Mr Morrison owns 65% of Morrison & Co, indicating he will receive $29.1 million from Macquarie. He also has 3.8 million IFA shares, netting a further $4.3 million.
Australia's Lend Lease owns 25% and Liberato Petagna owns the remaining 10%.
Macquarie's offer for Morrison & Co is conditional on the success of its bid for IFA.
The bid has the blessing of IFA's directors but it may yet be topped by Australian Infrastructure Fund, which has a rival all-scrip offer in the market.
Macquarie said it had no plans to make takeover offers for Infratil New Zealand or Utilico, the international Infratil arm, despite its bid for IFA.
"We haven't even thought about those issues," Macquarie Infrastructure Group external affairs manager Dennis Eagar said last week. "We have no interest in Infratil New Zealand at this stage."
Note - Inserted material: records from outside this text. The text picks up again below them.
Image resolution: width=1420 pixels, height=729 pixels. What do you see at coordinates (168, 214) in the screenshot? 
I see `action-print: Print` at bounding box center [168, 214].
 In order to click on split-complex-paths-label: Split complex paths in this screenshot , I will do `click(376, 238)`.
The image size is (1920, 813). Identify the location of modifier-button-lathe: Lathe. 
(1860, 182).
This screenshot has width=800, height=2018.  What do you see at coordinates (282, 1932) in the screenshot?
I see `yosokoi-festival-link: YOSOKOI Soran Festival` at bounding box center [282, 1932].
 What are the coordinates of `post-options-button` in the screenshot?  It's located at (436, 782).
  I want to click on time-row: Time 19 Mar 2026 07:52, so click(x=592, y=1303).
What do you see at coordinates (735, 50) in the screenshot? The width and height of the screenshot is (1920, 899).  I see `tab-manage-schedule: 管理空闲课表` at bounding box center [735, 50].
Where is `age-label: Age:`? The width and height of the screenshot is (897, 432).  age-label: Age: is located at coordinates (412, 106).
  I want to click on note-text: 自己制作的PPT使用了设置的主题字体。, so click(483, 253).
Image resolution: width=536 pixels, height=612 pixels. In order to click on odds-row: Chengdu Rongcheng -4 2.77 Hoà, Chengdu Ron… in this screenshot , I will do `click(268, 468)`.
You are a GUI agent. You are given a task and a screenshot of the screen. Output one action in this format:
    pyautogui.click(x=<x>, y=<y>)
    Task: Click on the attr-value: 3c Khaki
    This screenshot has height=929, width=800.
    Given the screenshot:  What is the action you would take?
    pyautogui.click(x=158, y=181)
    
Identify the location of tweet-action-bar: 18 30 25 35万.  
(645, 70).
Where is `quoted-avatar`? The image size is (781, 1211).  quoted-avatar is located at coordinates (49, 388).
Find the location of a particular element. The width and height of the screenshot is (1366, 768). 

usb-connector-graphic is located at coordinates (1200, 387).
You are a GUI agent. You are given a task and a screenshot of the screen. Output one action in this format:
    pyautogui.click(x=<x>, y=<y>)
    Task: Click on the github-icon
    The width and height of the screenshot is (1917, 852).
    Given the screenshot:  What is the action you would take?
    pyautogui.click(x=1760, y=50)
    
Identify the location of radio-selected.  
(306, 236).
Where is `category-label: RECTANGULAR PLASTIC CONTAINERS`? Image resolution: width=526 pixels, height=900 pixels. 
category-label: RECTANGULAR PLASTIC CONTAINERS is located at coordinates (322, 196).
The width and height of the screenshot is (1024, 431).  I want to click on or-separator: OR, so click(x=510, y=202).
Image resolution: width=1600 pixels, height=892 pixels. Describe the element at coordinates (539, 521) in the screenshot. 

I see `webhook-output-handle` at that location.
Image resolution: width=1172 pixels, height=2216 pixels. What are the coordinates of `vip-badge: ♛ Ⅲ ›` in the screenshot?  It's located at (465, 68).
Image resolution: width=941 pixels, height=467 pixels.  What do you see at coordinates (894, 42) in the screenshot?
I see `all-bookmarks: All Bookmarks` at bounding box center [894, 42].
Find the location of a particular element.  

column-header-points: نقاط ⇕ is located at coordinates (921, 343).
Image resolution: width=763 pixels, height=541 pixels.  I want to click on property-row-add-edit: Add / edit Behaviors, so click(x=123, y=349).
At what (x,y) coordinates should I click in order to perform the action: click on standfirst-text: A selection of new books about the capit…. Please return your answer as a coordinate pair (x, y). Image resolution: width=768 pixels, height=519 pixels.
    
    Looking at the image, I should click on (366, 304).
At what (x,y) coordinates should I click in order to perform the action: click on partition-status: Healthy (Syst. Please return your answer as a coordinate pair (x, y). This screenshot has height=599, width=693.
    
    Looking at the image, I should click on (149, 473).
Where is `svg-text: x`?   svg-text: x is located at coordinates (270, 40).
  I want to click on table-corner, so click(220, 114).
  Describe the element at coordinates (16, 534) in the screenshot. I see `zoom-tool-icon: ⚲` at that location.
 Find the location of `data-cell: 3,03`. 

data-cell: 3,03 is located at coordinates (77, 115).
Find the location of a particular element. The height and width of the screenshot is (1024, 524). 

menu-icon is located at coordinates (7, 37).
Mr Eagar said Macquarie Infrastructure Group was essentially a toll road owner and was interested in IFA because its investments in the Perth, Darwin, and Northern Territories airports exhibited similar characteristics to toll roads - "limited competition, GDP-plus growth, but with a bit more risk and a bit more upside."
Macquarie has indicated it will sell IFA's controlling stake, valued by Infratil at $A86 million, in Victorian generator Southern Hydro.
The bank specialises in infrastructure investment and is the world's second-largest infrastructure privatisation adviser.